Солнце уже поднялось над восточными горами. Оно заливало ярким светом узкие улочки, играло на белых стенах, испещренных надписями вроде: «Голосуйте за Телия!» или: «Архий любит Дию!», и карикатурами на влиятельных граждан. Все люди на улице спешили в одном направлении.

— Пойдем быстрее, — приставал Теон, — а то все лучшие места займут!

Леонт рассмеялся. Он был уже в праздничном настроении и, вместо того чтобы напомнить сыну, что необходимо всегда соблюдать достоинство, сказал только:

— Это ведь не марафонский бег. Да и бедняге Парменону нелегко тащить такую корзину.

— А что будут представлять в этом году? Кто победит? У нас в школе есть мальчик — его отец ужасно богат и он хорег одной из сегодняшних трагедий, — так он говорит…

Когда Теон начинал болтать, всем оставалось только молчать. Но сейчас Алексида это скорее обрадовало: куда интереснее обдумывать то, что видишь и слышишь вокруг себя на улицах. Вон те люди, наверное, приезжие — дорийцы с западных островов, а может быть, судя по их произношению, и откуда-нибудь подальше… А эти двое смуглых мужчин с томными черными глазами, чьи руки в лад их беседе взлетают и опускаются, точно птицы, уж наверно египетские купцы… Этот важный сановник, которого сопровождают четыре служителя, надо полагать, чужеземный посол… На праздник Великих Дионисий в Афины съезжаются люди из многих стран.

«А как же может быть иначе?» — гордо подумал он.

Ведь Афины — самый замечательный город-государство во всей Греции, а греки — самый образованный народ мира. Алексид, разумеется, не мог помнить Перикла, который создал славу Афин и сделал их «школой Греции». Но Леонт, на всю жизнь сохранивший свое юношеское преклонение пред Периклом, столько о нем рассказывал, что Алексиду порой казалось, будто он сам не раз видел этого великого государственного мужа. Леонт говорил, что после его смерти все переменилось к худшему. При любом плохом известии он покачивал головой и ворчал: «Будь жив Перикл, этого не случилось бы!»

Как хороши Афины в золотых лучах утреннего солнца! У Алексида даже сердце защемило. Он был готов дергать за плащ всех чужестранцев и спрашивать: «Как тебе нравятся наши Афины? Есть ли на свете город великолепнее?»

Чтобы добраться до театра, им надо было обойти холм Акрополя. Над крутыми, поросшими травой склонами вздымались скалы из лиловатого мрамора, увенчанные мощными стенами. Дорога была проложена прямо под ними, так что прохожим не были видны колонны храмов на вершине холма, — только высокие кровли да острие копья и шлем богини Афины. Эта сверкающая бронзовая статуя высотой в двадцать локтей служила путеводным знаком мореходам, когда их корабли находились еще далеко в море.

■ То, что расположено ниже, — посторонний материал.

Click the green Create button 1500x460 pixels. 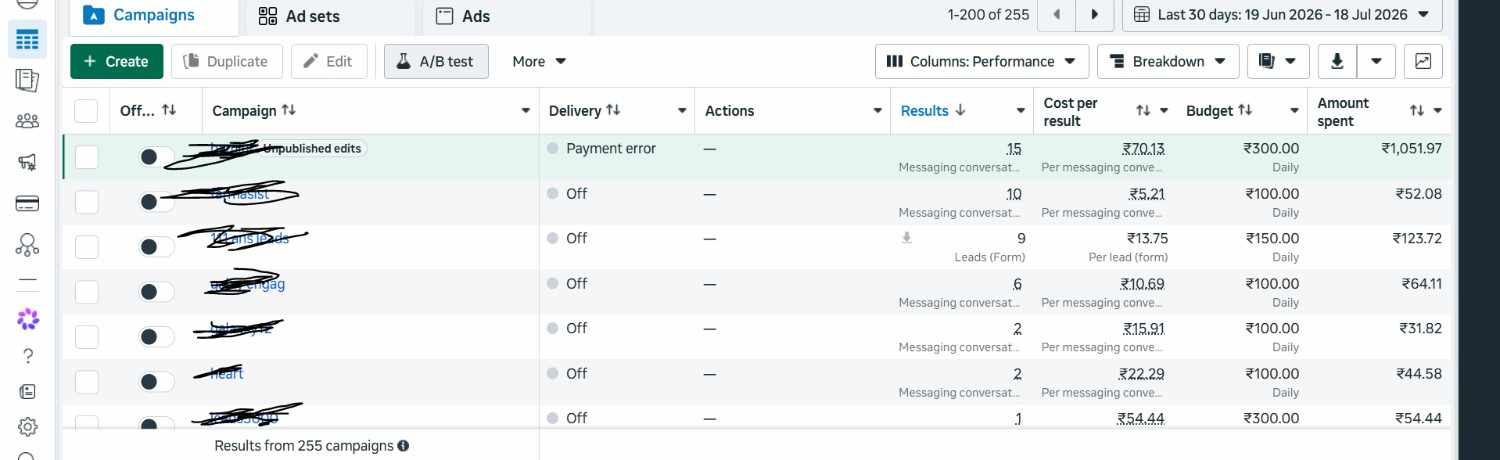click(x=116, y=61)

Теперь дорога шла поперек склона. Внизу лежала рыночная площадь, расположенная в самой оживленной части города. Они вступили на одну из великолепнейших улиц Афин — по обеим ее сторонам тянулись статуи и другие памятники победителям прошлых театральных состязаний. Отсюда за крышами домов и городскими стенами открывался чудесный вид на север: зеленые поля и луга, среди которых струилась река Кефис в уборе из серебристо-серых тополей и ярко зеленых платанов. Там и сям виднелись сельские усадьбы и деревушки, окруженные хлебными полями и фруктовыми садами: Колон, знаменитый своими соловьями, а дальше — Ахарны, где живут угольщики. За Ахарнами вздымались еще белеющие зимними снегами горы, чьи подножия были опоясаны темными сосновыми лесами или более светлыми дубовыми, — Эгалей, Парнет, а позади них Киферон уходил высоко в небо, защищая Афины от северных ветров и от вражеских набегов. Где-то там, на одной из застав в горах, бедняга Филипп сердито чистит свой щит и думает о том, что вот сейчас они все идут в театр без него. А его родные — о чем думали они, когда обогнули уступ и увидали под южной стеной Акрополя скамьи амфитеатра, врезанного в склон холма?

— А убивать кого-нибудь будут? — приставал к отцу Теон.

— И зачем только она носит шафрановые одежды! — говорила Ника матери.

— Этот цвет не идет к ее землистой коже.

— Всю руку мне оттянула проклятая корзина! — бормотал себе под нос Парменон.

А Алексид думал о том, как, наверно, чудесно стать победителем на театральных состязаниях, чтобы тебя потом почтили статуей, а твои слова навсегда остались в памяти твоих соотечественников, как строки Еврипида, восславившего Афины.

Да, писать, как Еврипид! Этим можно гордиться!

Отец заплатил за вход, и они влились в толпу, заполнявшую крутые проходы. Передние ряды предназначались для должностных лиц, знатных чужестранцев и отличившихся граждан — победителей на Олимпийских играх. Если бы Леонт победил, а не пришел вторым, отстав всего на шаг, он до самой смерти сидел бы на почетном месте в первых рядах. Но он не победил и поэтому теперь пошел дальше по проходу, иногда оборачиваясь, чтобы помочь жене, — в длинных, метущих землю одеждах не так-то просто подниматься по высоким ступеням.

— Сядем здесь, — сказал он наконец. — Клади подушки вот тут, Парменон.

Парменон с облегчением поставил корзину и положил на скамью три подушки — Леонт считал, что не следует баловать ни мальчиков, ни рабов. Едва они уселись, как высокий молодой человек, болтавший с приятелями, сидевшими несколькими рядами ниже, повернулся и поспешно направился к ним. Вид у него был очень надменный. Леонт нахмурился. Он терпеть не мог подобных богатых юнцов: багряный плащ с тяжелой золотой бахромой, диковинные сапожки, золотые перстни, унизывающие пальцы почти до самых накрашенных ногтей, и (подумать только!) длинные волосы по спартанской моде.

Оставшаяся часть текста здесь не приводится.